Summary: Large and comprehensive genomic surveys of head and neck squamous cell carcinomas (HNSCC) are now greatly increasing our understanding of the diversity of this disease and the key genomic changes that drive these tumors. The results from these studies are beginning to inform the introduction of novel therapies for patients with HNSCCs. Here, we review some of the key findings from recent genomic studies of head and neck cancers, including the most comprehensive study to date from The Cancer Genome Atlas Network. INTRODUCTION Head and neck squamous cell carcinomas (HNSCC) are the fifth most common malignancy worldwide and comprise a diverse set of cancers arising in the upper aerodigestive tract mucosa (1). Unlike many other epithelial cancers, the majority of HNSCCs present at a locally advanced stage with cervical lymph node metastases. More than 90% of patients are treated with curative intent using a combination of surgery, radiotherapy, and chemotherapy (2).

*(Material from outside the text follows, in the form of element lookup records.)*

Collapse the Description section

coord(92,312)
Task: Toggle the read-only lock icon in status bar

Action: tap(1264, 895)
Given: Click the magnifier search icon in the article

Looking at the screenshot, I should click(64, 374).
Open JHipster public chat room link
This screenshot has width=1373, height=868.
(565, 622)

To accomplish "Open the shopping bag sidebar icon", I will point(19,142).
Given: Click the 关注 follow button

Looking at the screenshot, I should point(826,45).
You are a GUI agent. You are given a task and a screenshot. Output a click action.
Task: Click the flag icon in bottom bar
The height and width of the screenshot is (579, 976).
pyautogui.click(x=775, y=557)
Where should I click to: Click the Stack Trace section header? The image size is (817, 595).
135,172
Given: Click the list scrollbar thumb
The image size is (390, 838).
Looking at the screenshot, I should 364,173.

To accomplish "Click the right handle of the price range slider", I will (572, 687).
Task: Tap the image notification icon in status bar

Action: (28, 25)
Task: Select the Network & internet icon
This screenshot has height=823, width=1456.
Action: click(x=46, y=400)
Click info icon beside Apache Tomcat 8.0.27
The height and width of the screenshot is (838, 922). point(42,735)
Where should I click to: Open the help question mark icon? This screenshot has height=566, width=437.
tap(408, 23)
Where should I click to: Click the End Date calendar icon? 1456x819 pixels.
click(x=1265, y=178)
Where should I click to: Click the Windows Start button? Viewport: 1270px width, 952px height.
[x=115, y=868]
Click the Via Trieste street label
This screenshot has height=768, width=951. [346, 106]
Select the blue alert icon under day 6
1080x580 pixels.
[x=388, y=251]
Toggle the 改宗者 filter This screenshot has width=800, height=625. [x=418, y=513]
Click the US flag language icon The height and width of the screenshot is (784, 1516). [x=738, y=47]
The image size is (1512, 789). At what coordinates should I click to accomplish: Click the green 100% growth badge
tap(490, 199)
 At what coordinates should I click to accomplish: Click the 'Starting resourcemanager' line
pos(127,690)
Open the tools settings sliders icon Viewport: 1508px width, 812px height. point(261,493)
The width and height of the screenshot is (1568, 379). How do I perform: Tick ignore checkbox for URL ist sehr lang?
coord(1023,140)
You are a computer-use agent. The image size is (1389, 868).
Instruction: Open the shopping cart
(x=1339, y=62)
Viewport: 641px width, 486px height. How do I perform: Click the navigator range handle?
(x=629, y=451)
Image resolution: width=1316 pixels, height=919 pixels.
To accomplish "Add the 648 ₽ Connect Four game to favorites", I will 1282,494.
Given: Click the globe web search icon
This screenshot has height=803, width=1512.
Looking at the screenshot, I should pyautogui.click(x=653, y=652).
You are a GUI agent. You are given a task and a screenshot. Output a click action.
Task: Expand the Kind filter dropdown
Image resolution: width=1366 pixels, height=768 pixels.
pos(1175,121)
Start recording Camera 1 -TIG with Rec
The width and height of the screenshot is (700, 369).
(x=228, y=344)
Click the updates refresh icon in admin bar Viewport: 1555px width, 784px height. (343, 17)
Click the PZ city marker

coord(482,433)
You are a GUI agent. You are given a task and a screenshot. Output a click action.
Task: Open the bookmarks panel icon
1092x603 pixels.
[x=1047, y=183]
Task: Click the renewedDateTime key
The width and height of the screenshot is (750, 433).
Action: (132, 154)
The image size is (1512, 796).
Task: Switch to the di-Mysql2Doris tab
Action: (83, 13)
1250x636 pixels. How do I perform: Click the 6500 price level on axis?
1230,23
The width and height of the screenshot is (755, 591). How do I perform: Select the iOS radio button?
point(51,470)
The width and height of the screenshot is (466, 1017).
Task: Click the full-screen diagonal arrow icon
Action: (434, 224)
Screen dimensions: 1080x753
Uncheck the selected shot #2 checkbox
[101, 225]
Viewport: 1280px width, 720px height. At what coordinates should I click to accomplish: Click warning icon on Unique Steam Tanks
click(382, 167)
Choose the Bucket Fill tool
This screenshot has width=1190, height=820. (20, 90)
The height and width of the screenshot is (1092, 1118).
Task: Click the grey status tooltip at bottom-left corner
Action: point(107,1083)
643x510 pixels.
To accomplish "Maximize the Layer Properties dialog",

To date, treatment approaches have been dictated by the anatomic site of the primary tumor, with oral cavity cancers treated primarily with surgical resection and pharyngeal and laryngeal tumors with chemoradiation (3). Although over one half of patients are cured with initial therapy, these treatments are highly morbid, and therapeutic options for individuals who relapse following initial treatment are limited (4). In the absence of information regarding the biologic underpinnings of individual tumors, predictive biomarkers have been lacking to guide therapy in both the initial treatment setting and in the treatment of relapsed/refractory disease. Establishing robust therapeutic biomarkers in HNSCCs has been challenging for several reasons, including the heterogeneity of these tumors that display diversity in terms of their anatomy, clinical characteristics, and in their association with conventional risk factors, such as tobacco and alcohol exposure, as well as with infection with the oncogenic human papillomavirus (HPV) and Epstein-Barr Virus (EBV; refs. 2, 5).